Where she does see clear value: AI for transcription, note-taking during coaching sessions, and directing training within cohorts. "Those kinds of things are really, really helpful for our entrepreneurs. But you have to understand: AI is a tool. It is not a be-all and an end-all."
The risk with AI-generated curriculum is generic output. If your program is built around the specific needs of food entrepreneurs in Southeast Tennessee, or retiring corporate executives in suburban Ohio, or immigrant-owned businesses in South Florida, no general-purpose AI model is going to know what your community actually needs. Someone has to bring that knowledge. The AI can help you move faster once you know what you're building. It can't tell you what to build.
How Catalyzer supports cohort management end to end
The operational challenge Karen describes: managing applicants, running intentional selection, tracking session engagement, following up with dropouts, and reporting outcomes to funders over five years. That's exactly what Catalyzer's cohort management feature was built for.
Intake and application: Program-specific application forms link directly to client profiles in Catalyzer. When a returning participant applies again after two years, their record updates automatically, so you're tracking them longitudinally, not starting over with a blank profile.
Participant selection: Review applications inside Catalyzer, accept participants directly into a cohort, and move waitlisted applicants into a holding queue with easy email communication to keep them engaged.
Session attendance: Take attendance manually or let participants self-check-in via a link or QR code. Facilitators can track who's present and identify patterns of disengagement before a participant goes quiet entirely.
Dropout protocol: Keep inactive participants in a waitlist cohort with a note on their record and a clear re-engagement pathway for the next cycle. No one falls through the cracks because they're still in the system.

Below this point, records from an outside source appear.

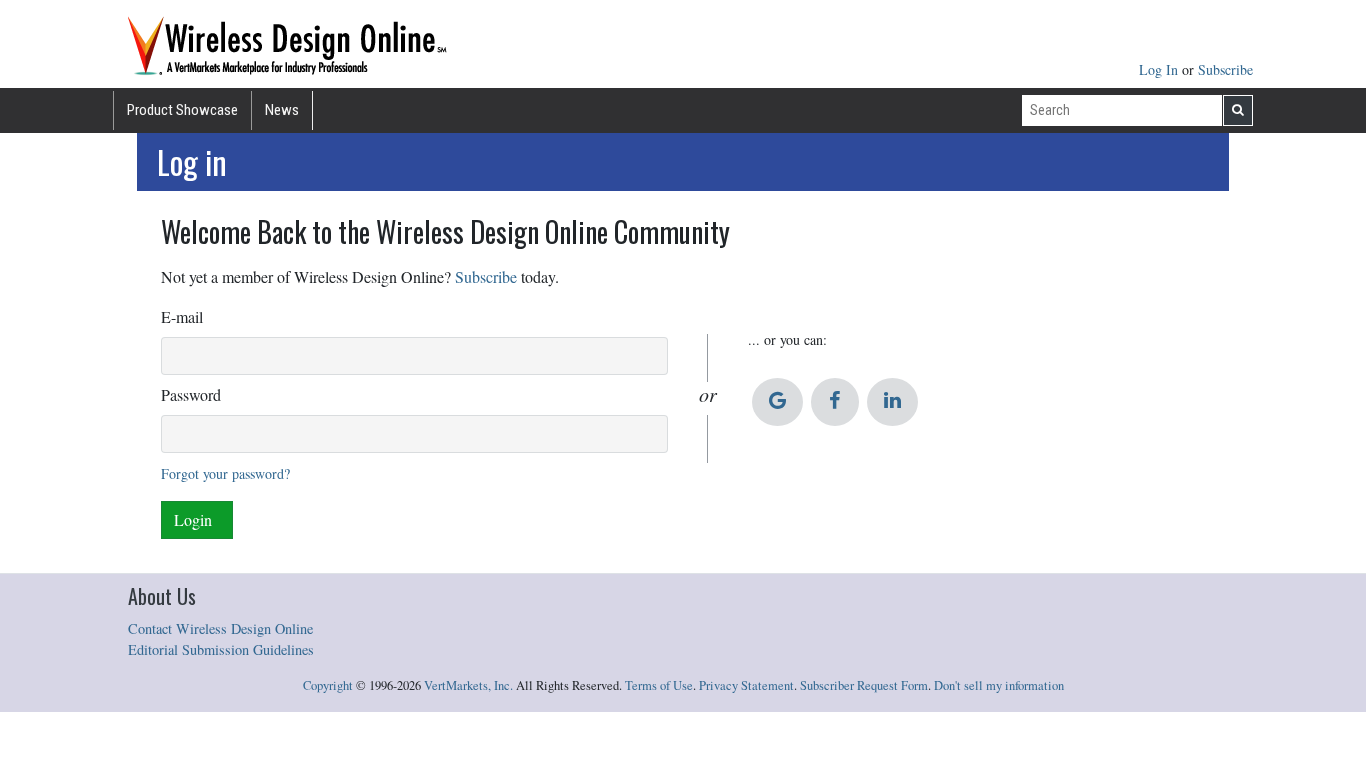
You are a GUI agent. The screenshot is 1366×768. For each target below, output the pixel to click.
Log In (1160, 69)
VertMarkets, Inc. (468, 685)
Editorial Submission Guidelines (221, 649)
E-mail (182, 316)
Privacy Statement (746, 685)
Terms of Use (659, 685)
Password (191, 394)
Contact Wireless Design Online (220, 628)
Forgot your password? (225, 473)
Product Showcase (182, 110)
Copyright (328, 685)
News (282, 110)
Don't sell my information (999, 685)
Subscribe (1225, 69)
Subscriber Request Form (864, 685)
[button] (777, 402)
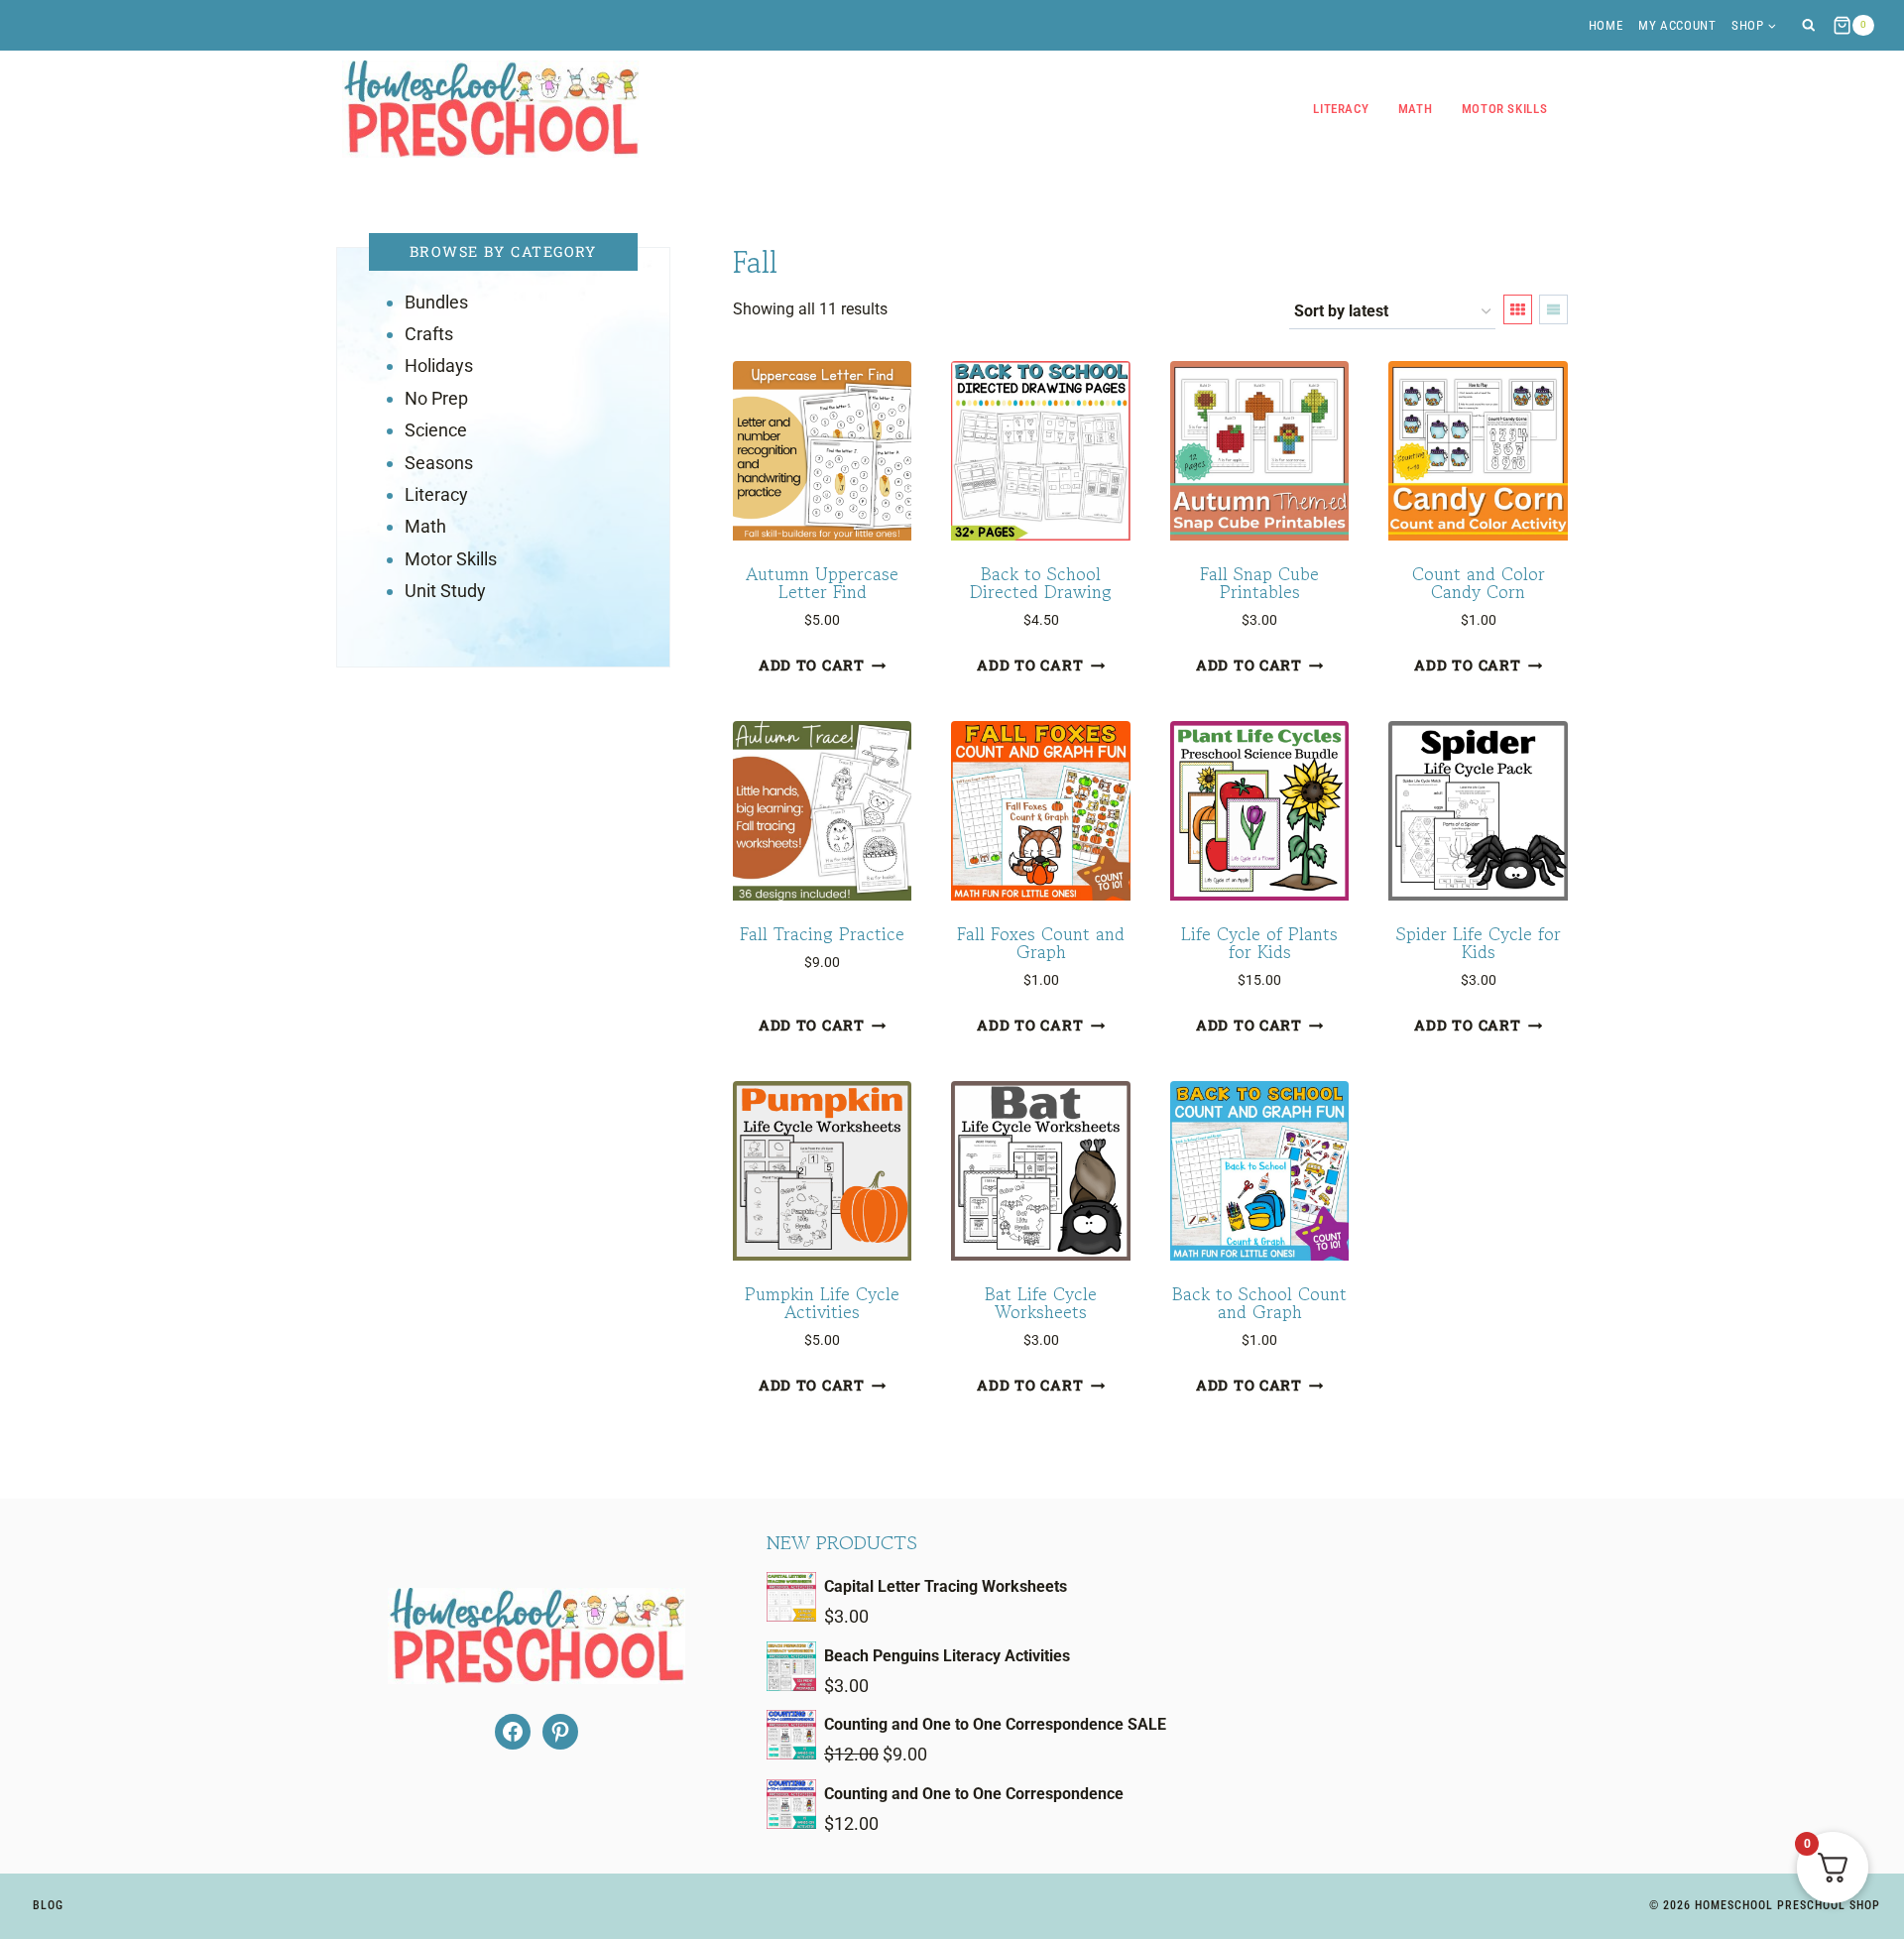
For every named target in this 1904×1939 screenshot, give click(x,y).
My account (1677, 25)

Impact reporting: All cohort activity rolls up into program-level goals. When a funder asks what percentage of your cohort was minority-owned, or what the average revenue change was at 12 months, the data is there, because you collected it intentionally at intake.
If you're currently managing cohort applications in a form tool, tracking attendance in a spreadsheet, and sending follow-up emails out of your personal inbox, Catalyzer gives you one place to do all of it. For free.
The bottom line
Running a high-impact cohort program isn't about having the best curriculum or the most weekly sessions. It's about knowing your community, selecting participants with intention, building a data strategy that survives staff turnover, and staying connected to every founder, even the ones who don't make it through.
Karen Collins has been on every side of this work: funder, grant writer, participant, and program director. Her message is consistent: do the discovery first. Build for the gap. Serve the whole person. And make sure your systems can back up every outcome you claim.